Consider the listing below. Extract exactly the lines from the line containing "The height and width of the screenshot is (460, 1568)." to the line containing "Task: Click the file icon beside 敢死队3(乐视)", both included.

--- LISTED ENTRIES ---

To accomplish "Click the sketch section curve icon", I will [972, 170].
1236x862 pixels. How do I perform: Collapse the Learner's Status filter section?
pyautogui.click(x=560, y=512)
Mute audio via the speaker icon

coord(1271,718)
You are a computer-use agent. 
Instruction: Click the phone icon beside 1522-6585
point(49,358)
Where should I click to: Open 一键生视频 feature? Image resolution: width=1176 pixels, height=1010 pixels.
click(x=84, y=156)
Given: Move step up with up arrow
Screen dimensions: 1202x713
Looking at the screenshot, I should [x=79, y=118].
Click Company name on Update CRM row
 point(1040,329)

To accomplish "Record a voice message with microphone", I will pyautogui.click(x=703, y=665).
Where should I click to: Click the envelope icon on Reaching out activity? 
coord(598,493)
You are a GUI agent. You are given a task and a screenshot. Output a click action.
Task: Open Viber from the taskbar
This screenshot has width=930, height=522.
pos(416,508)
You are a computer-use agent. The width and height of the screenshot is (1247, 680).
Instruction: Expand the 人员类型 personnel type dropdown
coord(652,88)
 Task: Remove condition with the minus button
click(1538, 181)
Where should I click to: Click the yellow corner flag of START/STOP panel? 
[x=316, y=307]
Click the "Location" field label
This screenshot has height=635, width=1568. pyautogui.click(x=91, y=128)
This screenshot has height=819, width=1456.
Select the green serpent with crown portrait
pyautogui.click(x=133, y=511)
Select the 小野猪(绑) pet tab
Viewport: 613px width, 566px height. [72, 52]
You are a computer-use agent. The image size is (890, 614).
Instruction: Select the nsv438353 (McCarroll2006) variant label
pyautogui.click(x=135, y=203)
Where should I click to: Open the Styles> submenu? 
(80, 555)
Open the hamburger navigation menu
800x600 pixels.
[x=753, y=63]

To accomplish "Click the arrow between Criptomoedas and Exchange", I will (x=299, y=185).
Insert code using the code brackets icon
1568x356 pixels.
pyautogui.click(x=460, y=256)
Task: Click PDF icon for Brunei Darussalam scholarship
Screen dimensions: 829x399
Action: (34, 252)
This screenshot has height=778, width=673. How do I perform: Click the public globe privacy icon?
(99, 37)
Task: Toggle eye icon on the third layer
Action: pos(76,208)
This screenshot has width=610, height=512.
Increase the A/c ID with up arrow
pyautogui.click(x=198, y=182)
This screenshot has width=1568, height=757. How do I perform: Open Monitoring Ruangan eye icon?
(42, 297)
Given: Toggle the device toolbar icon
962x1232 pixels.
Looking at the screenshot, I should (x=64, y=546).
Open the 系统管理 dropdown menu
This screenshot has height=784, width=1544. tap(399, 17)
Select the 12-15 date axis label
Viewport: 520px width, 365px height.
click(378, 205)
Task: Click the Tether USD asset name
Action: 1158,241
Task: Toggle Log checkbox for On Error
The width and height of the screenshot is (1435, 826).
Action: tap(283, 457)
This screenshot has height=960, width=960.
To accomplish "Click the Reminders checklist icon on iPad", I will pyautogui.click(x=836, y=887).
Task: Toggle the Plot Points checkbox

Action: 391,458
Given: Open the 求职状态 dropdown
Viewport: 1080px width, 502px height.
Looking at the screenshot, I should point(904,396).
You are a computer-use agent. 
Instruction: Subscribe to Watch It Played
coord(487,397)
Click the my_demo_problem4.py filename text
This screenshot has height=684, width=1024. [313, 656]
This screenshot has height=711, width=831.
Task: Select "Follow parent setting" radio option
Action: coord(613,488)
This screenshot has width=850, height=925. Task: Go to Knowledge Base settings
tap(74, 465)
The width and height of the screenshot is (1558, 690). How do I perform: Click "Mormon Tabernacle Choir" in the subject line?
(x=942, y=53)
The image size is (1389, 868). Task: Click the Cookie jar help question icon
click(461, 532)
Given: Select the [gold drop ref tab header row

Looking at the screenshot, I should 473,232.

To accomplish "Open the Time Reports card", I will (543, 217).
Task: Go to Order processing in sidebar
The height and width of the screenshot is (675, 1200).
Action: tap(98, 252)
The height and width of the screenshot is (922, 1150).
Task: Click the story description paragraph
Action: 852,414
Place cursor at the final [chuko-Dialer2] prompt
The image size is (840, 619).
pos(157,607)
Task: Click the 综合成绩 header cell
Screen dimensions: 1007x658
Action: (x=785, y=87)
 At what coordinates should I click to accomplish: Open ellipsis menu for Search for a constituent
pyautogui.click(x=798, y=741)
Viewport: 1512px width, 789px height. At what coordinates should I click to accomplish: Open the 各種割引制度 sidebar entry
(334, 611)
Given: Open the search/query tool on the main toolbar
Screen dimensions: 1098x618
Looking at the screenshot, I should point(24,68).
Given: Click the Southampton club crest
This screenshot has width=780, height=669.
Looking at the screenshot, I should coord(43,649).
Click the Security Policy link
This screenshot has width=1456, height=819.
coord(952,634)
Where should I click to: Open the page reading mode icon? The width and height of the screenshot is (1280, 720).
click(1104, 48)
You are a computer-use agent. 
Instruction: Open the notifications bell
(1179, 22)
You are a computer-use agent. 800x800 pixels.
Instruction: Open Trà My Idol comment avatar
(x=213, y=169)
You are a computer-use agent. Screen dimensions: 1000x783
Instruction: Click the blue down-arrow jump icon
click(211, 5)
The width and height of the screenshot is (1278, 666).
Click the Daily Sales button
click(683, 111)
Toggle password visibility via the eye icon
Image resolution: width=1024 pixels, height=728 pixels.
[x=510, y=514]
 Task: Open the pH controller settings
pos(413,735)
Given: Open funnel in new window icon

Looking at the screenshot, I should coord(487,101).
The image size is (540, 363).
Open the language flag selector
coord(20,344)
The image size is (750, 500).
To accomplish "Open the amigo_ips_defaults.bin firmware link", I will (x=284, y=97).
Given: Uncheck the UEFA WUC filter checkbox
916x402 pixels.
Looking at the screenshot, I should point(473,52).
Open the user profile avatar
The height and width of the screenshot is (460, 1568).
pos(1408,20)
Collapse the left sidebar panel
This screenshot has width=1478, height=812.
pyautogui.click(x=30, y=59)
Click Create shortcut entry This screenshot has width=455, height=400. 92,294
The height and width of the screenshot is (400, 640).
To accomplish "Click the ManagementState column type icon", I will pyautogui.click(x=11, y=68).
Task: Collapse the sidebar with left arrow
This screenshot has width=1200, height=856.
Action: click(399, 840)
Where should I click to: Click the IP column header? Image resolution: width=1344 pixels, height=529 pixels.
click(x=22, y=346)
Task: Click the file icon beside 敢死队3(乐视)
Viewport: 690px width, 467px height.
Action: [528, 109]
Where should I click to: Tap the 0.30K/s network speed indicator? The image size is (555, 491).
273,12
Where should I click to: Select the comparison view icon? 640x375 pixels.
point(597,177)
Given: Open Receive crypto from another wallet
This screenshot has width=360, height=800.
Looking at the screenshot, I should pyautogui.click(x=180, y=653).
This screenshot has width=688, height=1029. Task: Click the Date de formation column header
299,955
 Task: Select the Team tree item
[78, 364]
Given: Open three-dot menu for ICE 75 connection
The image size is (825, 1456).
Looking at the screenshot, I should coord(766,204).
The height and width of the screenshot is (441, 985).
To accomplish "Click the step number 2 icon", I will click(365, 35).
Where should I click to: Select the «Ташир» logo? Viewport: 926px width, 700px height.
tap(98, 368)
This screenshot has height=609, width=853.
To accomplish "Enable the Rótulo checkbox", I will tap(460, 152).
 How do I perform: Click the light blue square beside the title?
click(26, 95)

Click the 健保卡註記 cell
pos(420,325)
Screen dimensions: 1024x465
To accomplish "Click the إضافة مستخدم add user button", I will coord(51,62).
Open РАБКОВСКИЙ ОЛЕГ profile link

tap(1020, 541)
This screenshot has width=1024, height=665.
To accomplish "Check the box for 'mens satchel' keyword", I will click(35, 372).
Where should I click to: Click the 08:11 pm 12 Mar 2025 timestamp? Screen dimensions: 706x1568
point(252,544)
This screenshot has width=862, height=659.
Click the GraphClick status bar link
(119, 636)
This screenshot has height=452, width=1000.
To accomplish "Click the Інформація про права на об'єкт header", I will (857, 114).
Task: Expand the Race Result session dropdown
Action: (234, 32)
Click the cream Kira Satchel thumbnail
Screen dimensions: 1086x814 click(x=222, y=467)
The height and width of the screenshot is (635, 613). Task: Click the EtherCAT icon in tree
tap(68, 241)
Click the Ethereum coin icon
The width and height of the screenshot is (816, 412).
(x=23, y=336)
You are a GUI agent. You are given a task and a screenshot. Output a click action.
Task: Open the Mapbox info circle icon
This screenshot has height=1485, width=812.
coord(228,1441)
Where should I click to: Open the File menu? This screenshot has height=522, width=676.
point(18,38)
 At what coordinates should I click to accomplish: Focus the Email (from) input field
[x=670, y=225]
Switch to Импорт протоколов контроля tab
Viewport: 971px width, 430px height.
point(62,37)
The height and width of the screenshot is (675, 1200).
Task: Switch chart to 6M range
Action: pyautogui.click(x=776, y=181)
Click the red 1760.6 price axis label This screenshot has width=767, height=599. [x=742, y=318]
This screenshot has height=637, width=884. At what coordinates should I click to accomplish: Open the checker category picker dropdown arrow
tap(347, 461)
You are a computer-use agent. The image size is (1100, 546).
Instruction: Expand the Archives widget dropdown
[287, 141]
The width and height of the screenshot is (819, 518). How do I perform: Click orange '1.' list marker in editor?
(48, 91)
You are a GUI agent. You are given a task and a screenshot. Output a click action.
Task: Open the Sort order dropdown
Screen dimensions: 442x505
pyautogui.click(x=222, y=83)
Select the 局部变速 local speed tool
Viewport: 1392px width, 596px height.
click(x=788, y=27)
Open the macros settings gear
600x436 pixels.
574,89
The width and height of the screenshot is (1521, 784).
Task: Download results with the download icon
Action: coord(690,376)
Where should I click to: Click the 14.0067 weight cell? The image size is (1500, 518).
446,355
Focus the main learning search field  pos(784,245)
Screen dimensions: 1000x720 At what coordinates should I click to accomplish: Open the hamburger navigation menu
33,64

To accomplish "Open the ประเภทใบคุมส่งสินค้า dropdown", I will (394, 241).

---

ANSWER FOR THIS EXERCISE.
The height and width of the screenshot is (460, 1568).
pos(1408,20)
Collapse the left sidebar panel
This screenshot has width=1478, height=812.
pyautogui.click(x=30, y=59)
Click Create shortcut entry This screenshot has width=455, height=400. 92,294
The height and width of the screenshot is (400, 640).
To accomplish "Click the ManagementState column type icon", I will pyautogui.click(x=11, y=68).
Task: Collapse the sidebar with left arrow
This screenshot has width=1200, height=856.
Action: click(399, 840)
Where should I click to: Click the IP column header? Image resolution: width=1344 pixels, height=529 pixels.
click(x=22, y=346)
Task: Click the file icon beside 敢死队3(乐视)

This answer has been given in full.